“Dan
bukan hanya itu saja. Kita malah bermegah juga dalam kesengsaraan
kita, karena kita tahu, bahwa kesengsaraan itu menimbulkan ketekunan”
(Rm. 5:3)
Kata
“kesengsaraan” dalam ayat di atas berasal dari kata
“tribulation”. Kata ini mungkin jarang kita gunakan, padahal kita
mengalaminya tiap hari. Kesengsaraan atau tribulasi dalam ayat ini
berarti “masalah, problem, kesulitan, kesusahan, tekanan,
kepedihan, penderitaan.”
Sekarang,
setelah tahu arti sesungguhnya, Anda mungkin akan berkata, “Kalau
itu, saya ahlinya!” Ya, kita merasa bahwa kita adalah ahli karena
tiap hari mengalaminya. Karena itu, Anda pasti akan tertarik dengan
asal-usul kata tersebut.
Pada
zaman dahulu, gandum menjadi komoditas penting orang Romawi. Saat
memanen gandum, mereka menggunakan suatu alat yang mirip dengan parut
raksana, terbuat dari kayu dengan batu tajam dan besi sebagai
matanya. Parut ini dikendarai petani dan ditarik lembu. Parut raksasa
ini disebut tribulum.
Dari kata inilah kata “tribulasi” berasal. Tribulum
ini dipakai untuk memisahkan gandum dan jeraminya—kata tribulasi
secara tepat menggambarkan betapa masalah itu mengirik dan menekan
kita.
Petani
menggunakan tribulum
bukan untuk menghancurkan gandum, melainkan memilah gandum. Allah
juga memakai masalah bukan untuk menghancurkan kita, melainkan untuk
membuat kita kuat, karena “kesengsaraan itu menimbulkan ketekunan”

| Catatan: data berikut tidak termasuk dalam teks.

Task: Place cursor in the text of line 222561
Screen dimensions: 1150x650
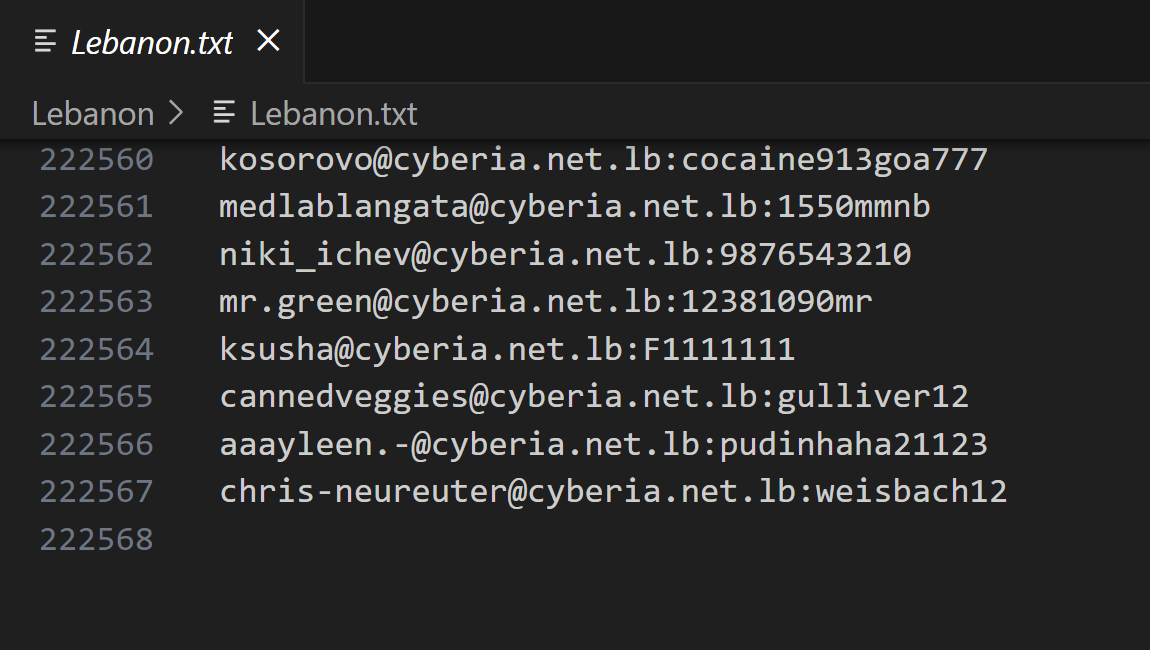Action: point(574,207)
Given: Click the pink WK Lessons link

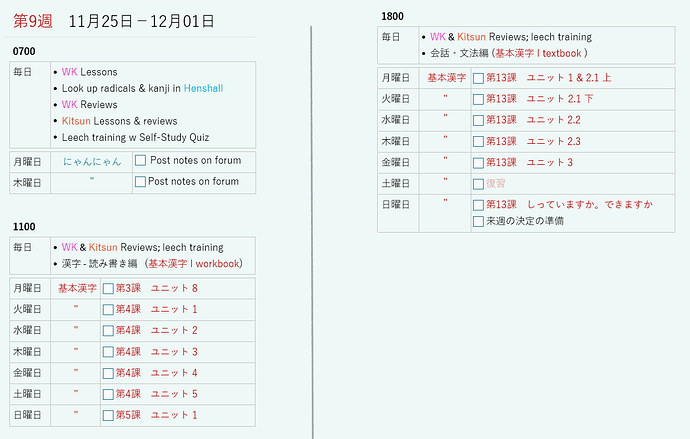Looking at the screenshot, I should click(70, 72).
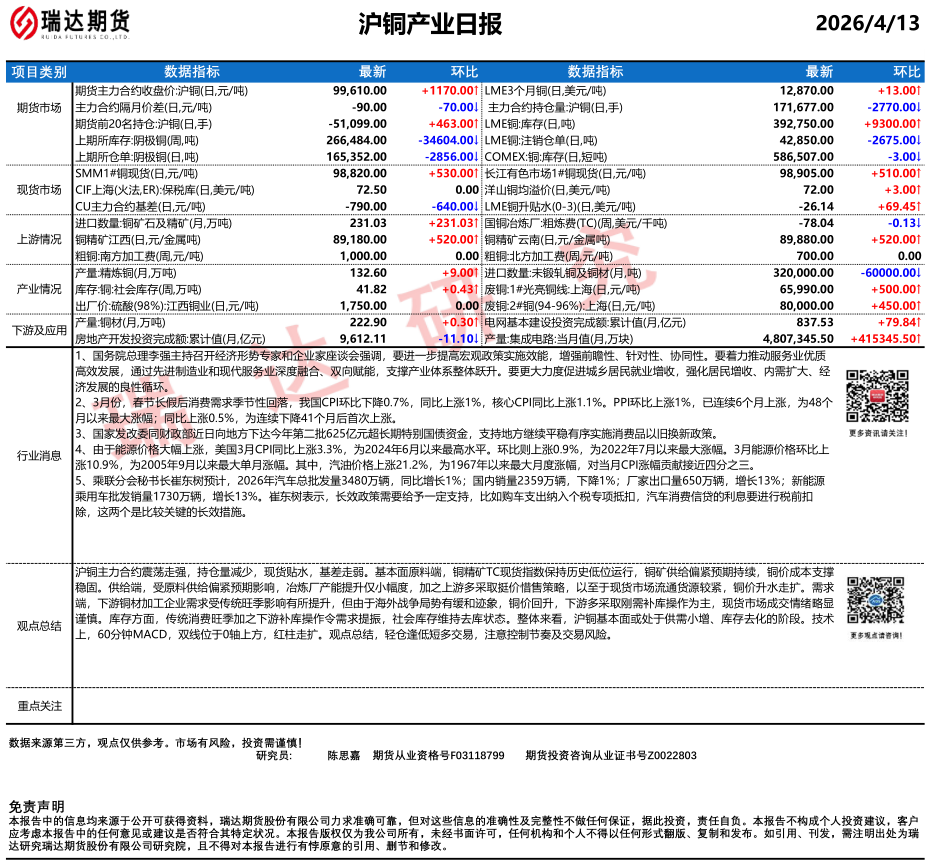Click the right 环比 column header
This screenshot has height=864, width=929.
[907, 72]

(Rm. 5:3). Rasul Paulus menulis bahwa Allah “menghibur kami dalam
segala penderitaan kami.” “Penghiburan” dan “penderitaan”

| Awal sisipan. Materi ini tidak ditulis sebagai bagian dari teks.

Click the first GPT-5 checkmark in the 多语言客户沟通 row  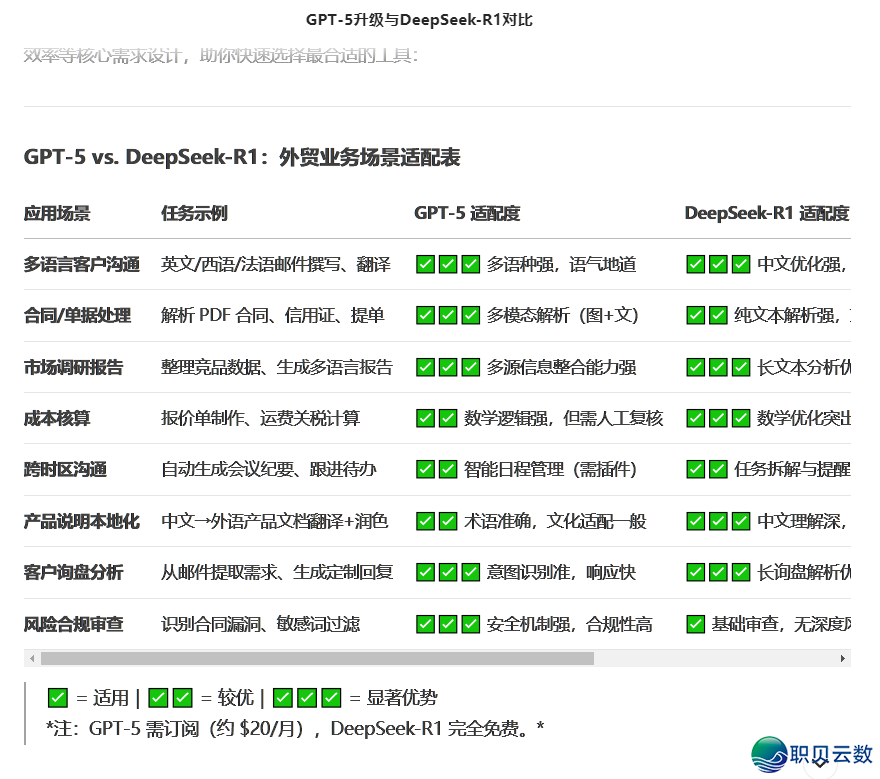tap(425, 264)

itu berjalan seiring. Saat mengalami kesengsaraan, kita memerlukan
penghiburan. Betapa beruntungnya kita bahwa kita memiliki Roh Kudus,
Roh Penghibur yang akan menguatkan dan menopang kita (Yoh. 14:26).
Pandanglah
tiap masalah, problem, kesulitan, kesusahan, tekanan, kepedihan, dan
penderitaan dari sudut pandang rohani dan lihat hasilnya!